Advantages of substituting bioluminescence for fluorescence in a resonance energy transfer-based periplasmic binding protein biosensor

Abstract A genetically encoded maltose biosensor was constructed, comprising maltose binding protein (MBP) flanked by a green fluorescent protein (GFP 2 ) at the N-terminus and a Renilla luciferase variant (RLuc2) at the C-terminus. This Bioluminescence resonance energy transfer 2 (BRET 2 ) system showed a 30% increase in the BRET ratio upon maltose binding, compared with a 10% increase with an equivalent fluorescence resonance energy transfer (FRET) biosensor.
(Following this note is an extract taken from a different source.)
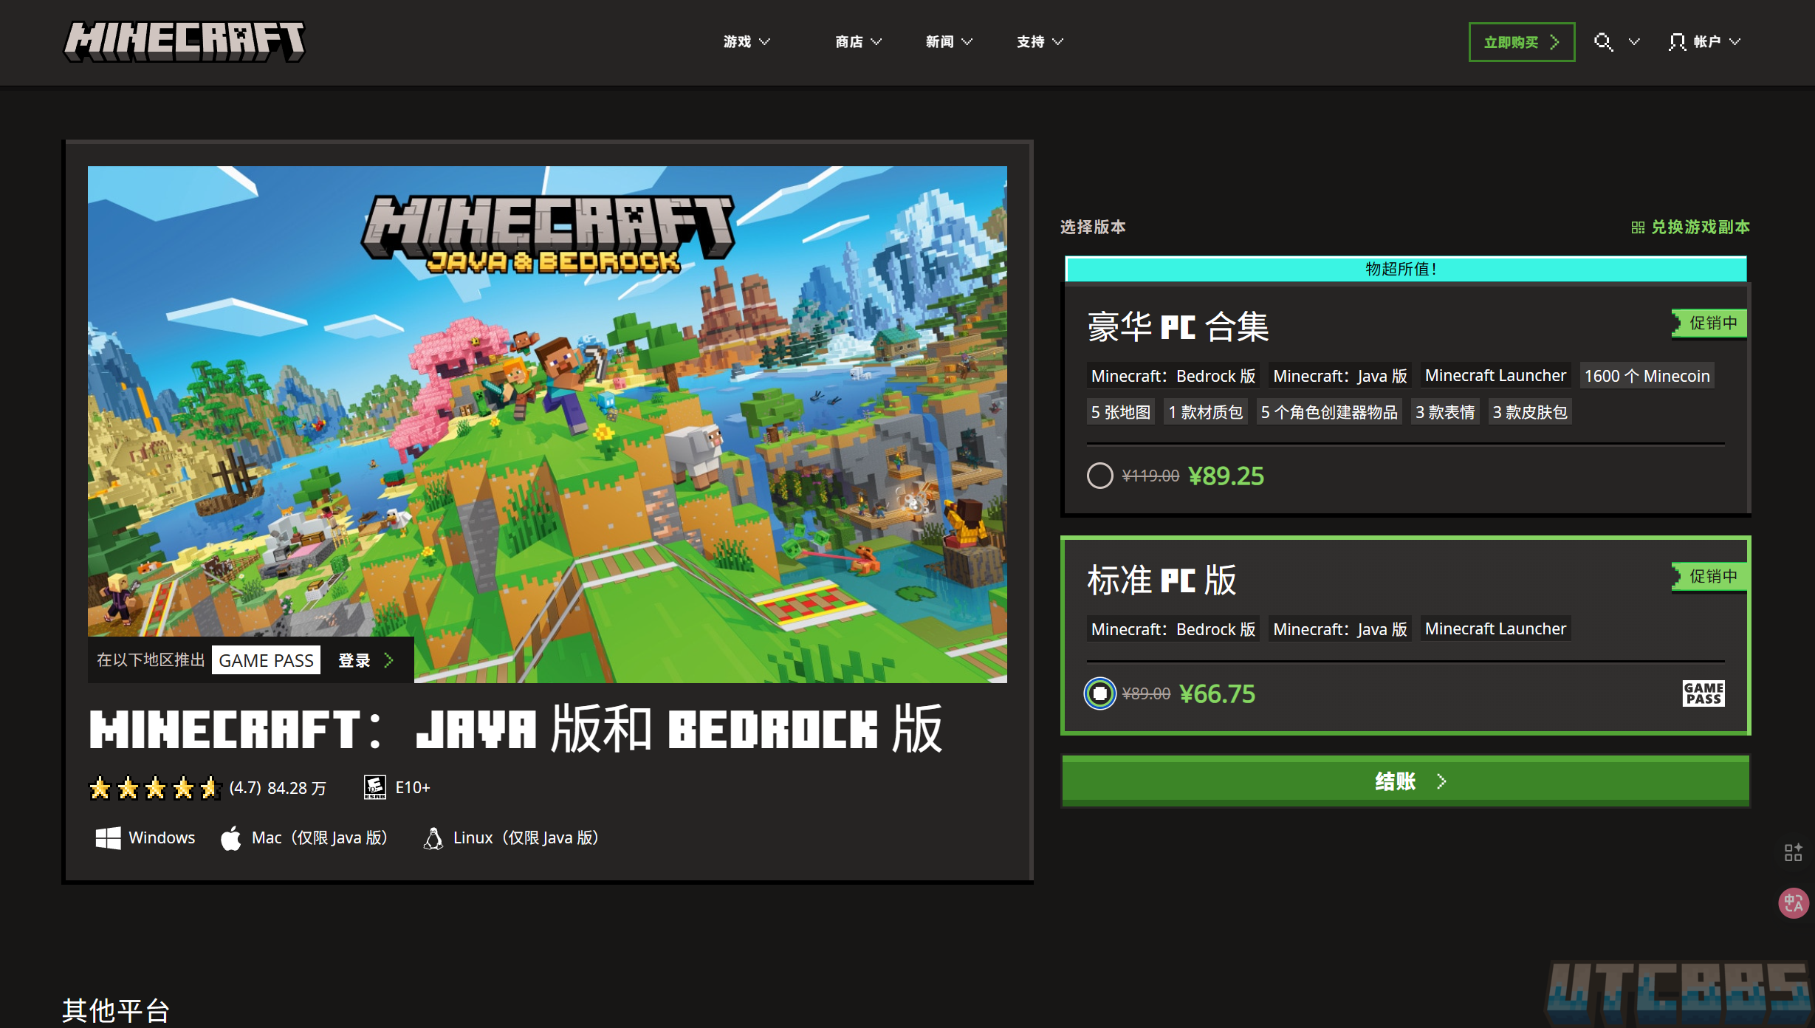Image resolution: width=1815 pixels, height=1028 pixels.
Task: Click the 立即购买 button in header
Action: pyautogui.click(x=1521, y=42)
BRET 2 provides a better matched Forster distance to the known separation of the N and C termini of MBP than FRET. The sensor responded to maltose and maltotriose and the response was completely abolished by introduction of a single point mutation in the BRET 2 tagged MBP protein. The half maximal effective concentration (EC 50 ) was 0.37 μM for maltose and the response was linear over almost three log units ranging from 10 nM to 3.16 μM maltose for the BRET 2 system compared to an EC 50 of 2.3 μM and a linear response ranging from 0.3 μM to 21.1 μM for the equivalent FRET-based biosensor. The biosensor’s estimate of maltose in beer matched that of a commercial enzyme-linked assay but was quicker and more precise, demonstrating its applicability to real-world samples. A similar BRET 2 -based transduction scheme approach would likely be applicable to other binding proteins that have a “venus-fly-trap” mechanism.